In this study, i-fiber was reportedly easy to fabricate and could be woven into fabrics of various sizes using existing machines. This collaborative innovation addresses the limitations of traditional wearable electronics and opens up new possibilities for their seamless integration into everyday clothing and textiles.
Functionalities
i-fiber does not need to be connected to a power source as it has been designed to wirelessly harness ambient electromagnetic (EM) energy. In this case the wearer’s body acts as part of the circuit. When the wearer’s body comes in contact with the outer layer of i-fiber, skin interface contact capacitance is generated, and this guides the electrical energy flow through the human body and the ground, thereby powering the i-fiber.
In addition, i-fiber can transmit information wirelessly and process sensory feedback without the use of external electrical components or chips. This is achieved when wearers interact with the integrated system of flexible electronic components, which are present in layers within i-fiber. The core acts like an antenna to receive and transmit radio waves. The middle layer stores energy similar to a battery. The outermost layer is a sensing layer that consists of a luminescent coating. This layer glows upon human touch, allowing human-readable feedback.
As the wearer touches the fibre, the generated interface capacitance between human skin and the conducting fibre layers allows the charges within i-fiber to switch between bound and excited states. This allows the fibre to glow and transmit signals in the form of radio waves.
This fibre design integrates the power generation, sensors and effectors – components that respond to signals – in a single fibre, removing the necessity for chips, batteries, or any rigid components within a textile and making it almost indistinguishable from conventional textiles in appearance and feel.
Fabrication
In addition to their advanced functionalities, the fabrication process of i-fibers is relatively straightforward due to the lack of electronic components. This means there is strong potential to produce these fibres at scale. Moreover, the fibres are exceptionally soft, flexible and breathable, ensuring optimal comfort and wearability. The team also showed that the fibres are durable enough to be sewn and embroidered with a sewing machine, and washed without reducing performance or affecting appearance. These results show that i-fibers possess textile features similar to conventional textile materials.
The team also demonstrated the potential of these soft fibres using a series of simple wireless digital interactions. In addition to lighting up in response to touch, the team also demonstrated how the fibres could provide real-time feedback based on environmental stimuli, such as virtual gaming with real-time controls, or expand smart-home potential after being integrated into carpets.
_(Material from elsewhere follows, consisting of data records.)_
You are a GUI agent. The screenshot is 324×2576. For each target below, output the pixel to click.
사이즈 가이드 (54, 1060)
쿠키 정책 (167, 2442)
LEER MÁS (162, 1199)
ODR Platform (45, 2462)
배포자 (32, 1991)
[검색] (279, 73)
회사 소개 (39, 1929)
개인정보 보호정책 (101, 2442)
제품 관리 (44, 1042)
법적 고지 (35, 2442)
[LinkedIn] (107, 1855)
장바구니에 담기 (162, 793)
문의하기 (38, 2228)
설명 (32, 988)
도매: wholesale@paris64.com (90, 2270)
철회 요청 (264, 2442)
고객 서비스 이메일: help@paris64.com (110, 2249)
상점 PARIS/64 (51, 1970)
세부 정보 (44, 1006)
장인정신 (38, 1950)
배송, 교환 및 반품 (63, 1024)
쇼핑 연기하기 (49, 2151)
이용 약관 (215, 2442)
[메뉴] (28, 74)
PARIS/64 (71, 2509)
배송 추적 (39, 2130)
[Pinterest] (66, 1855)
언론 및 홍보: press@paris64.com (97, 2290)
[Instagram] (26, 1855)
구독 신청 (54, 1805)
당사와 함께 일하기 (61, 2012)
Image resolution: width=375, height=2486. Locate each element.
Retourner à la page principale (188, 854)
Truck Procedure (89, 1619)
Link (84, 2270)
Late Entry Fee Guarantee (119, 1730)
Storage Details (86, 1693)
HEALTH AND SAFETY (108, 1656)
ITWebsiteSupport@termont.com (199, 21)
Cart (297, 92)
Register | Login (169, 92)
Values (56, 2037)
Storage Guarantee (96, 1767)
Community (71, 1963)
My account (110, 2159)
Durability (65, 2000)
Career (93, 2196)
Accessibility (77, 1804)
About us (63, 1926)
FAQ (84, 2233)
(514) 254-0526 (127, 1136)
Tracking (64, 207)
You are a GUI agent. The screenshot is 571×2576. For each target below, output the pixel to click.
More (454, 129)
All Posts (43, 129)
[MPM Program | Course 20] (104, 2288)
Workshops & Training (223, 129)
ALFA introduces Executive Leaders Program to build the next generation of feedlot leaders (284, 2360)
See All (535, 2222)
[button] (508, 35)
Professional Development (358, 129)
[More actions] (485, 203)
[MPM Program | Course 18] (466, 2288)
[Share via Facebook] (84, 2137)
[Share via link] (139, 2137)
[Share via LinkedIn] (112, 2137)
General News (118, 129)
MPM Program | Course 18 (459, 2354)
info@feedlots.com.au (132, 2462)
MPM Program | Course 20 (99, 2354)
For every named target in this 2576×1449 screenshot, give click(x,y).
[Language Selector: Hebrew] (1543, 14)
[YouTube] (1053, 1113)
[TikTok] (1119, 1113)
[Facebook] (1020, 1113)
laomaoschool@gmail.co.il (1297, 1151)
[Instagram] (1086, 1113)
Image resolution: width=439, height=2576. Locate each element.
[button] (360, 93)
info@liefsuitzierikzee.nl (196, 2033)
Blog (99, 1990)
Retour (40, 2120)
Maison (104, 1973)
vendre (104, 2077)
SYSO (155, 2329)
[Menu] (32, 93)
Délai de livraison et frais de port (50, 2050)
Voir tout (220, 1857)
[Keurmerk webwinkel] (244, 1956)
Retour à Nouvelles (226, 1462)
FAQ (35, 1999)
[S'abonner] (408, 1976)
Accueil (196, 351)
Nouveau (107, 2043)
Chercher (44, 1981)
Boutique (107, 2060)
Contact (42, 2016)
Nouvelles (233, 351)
The development of these soft fibre electronics represents a significant milestone in the field of wearable technology. By overcoming the limitations of rigid electronics and harnessing the potential of soft, flexible fibres, this innovation facilitates scalable fabrication and compatibility with modern weaving techniques, thereby enabling versatile and intelligent clothing, and may potentially revolutionise our daily interaction with technology.
References
Yang, W., Lin, S., Gong, W., Lin, R., Jiang, C., Yang, X., ... & Wang, H. (2024). Single body-coupled fiber enables chipless textile electronics. Science, 384(6691), 74-81.